Originally Posted by
HighWind
What is meant by ’Activate the control system’?
My reading: if the system is known to have failed, it must warn of failure and fail
inactive, and not activate just-in-case it might have been needed.
Are the system not allowed to perform control based on erroneous sensor data, i.e. have to perform fault insulation? (Logical)
If the system detects erroneous sensor data and issues a warning of this, then it shouldn't activate based on that
known erroneous data. If the data isn't
known to be bad, say if it runs off one AOA sensor, then no warning and it can activate away...
Are the system not allowed to ‘Activate’ another control strategy, i.e. perform fault insulation by ‘failing silent’, and perform gracefully degradation like transitioning from Normal to Alternate mode? (Illogical)
My guess is that this is allowed provided the degradation is notified (which effectively is the "warning"), and the backup/reversion system is then assessed separately (with that assessment tempered by the likelihood of ending up in that mode - it may not need to comply to the same extent provided there is a low likelihood reversion in the first place).

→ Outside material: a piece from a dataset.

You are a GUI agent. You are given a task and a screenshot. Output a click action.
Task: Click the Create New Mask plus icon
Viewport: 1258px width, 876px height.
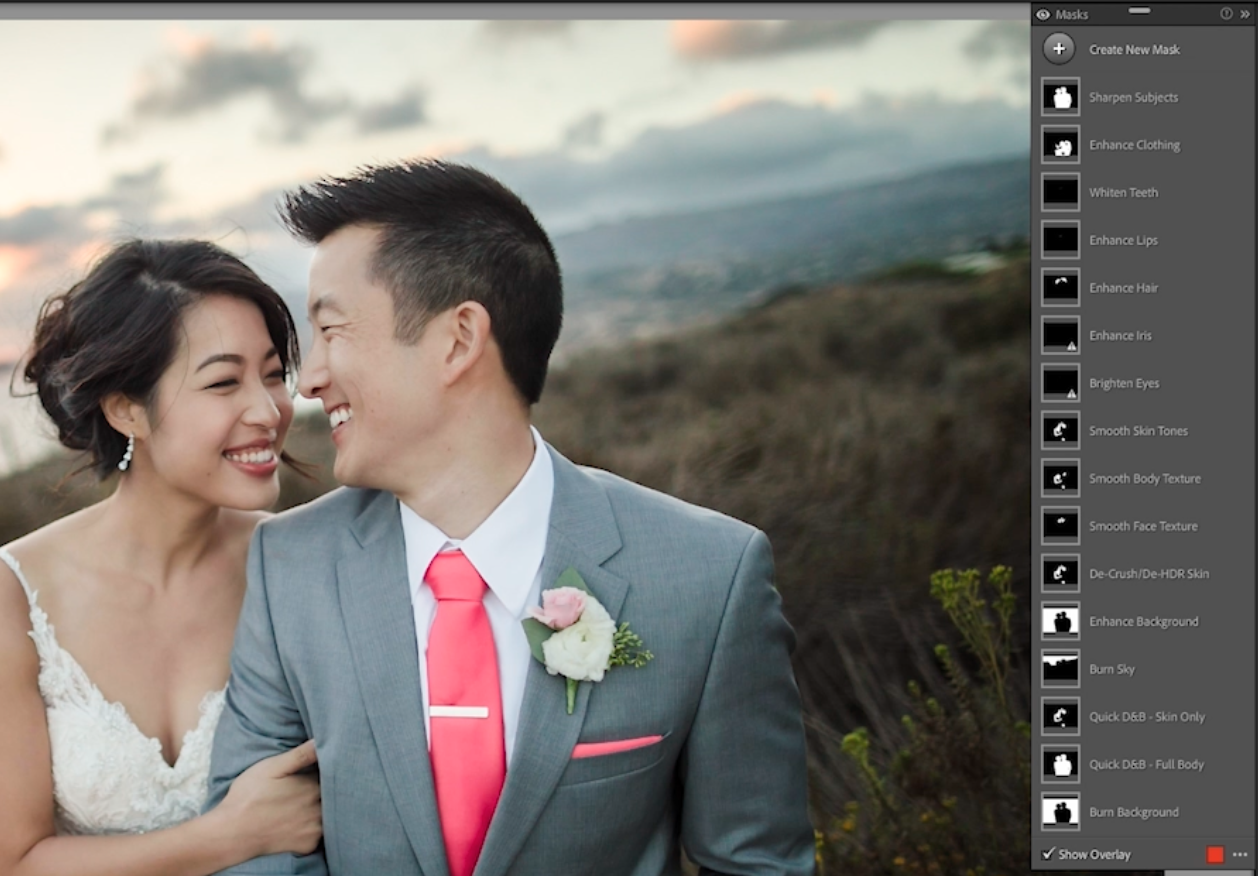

Or are the system not allowed to ‘Activate’ another sensor channel, i.e. perform fault insulation by voting in another sensor, and thereby ‘Failing active’? (Illogical)
Based on what existing systems do, voting out an anomalous sensor may not require a warning - that is the point of redundant systems. There may be a maintenance warning of some sort so that it is known that redundancy has been lost and something needs fixing to restore it... and not leaving unfixed until the next one fails (see e.g. Australian report on 9M-MRG). Of course when you get common-mode or byzantine failure and multiple sensors are voted out or the voting system decides it doesn't know what to trust,
then you should be right back to giving a failure warning and failing inactive (in the case of a stability augmentation system).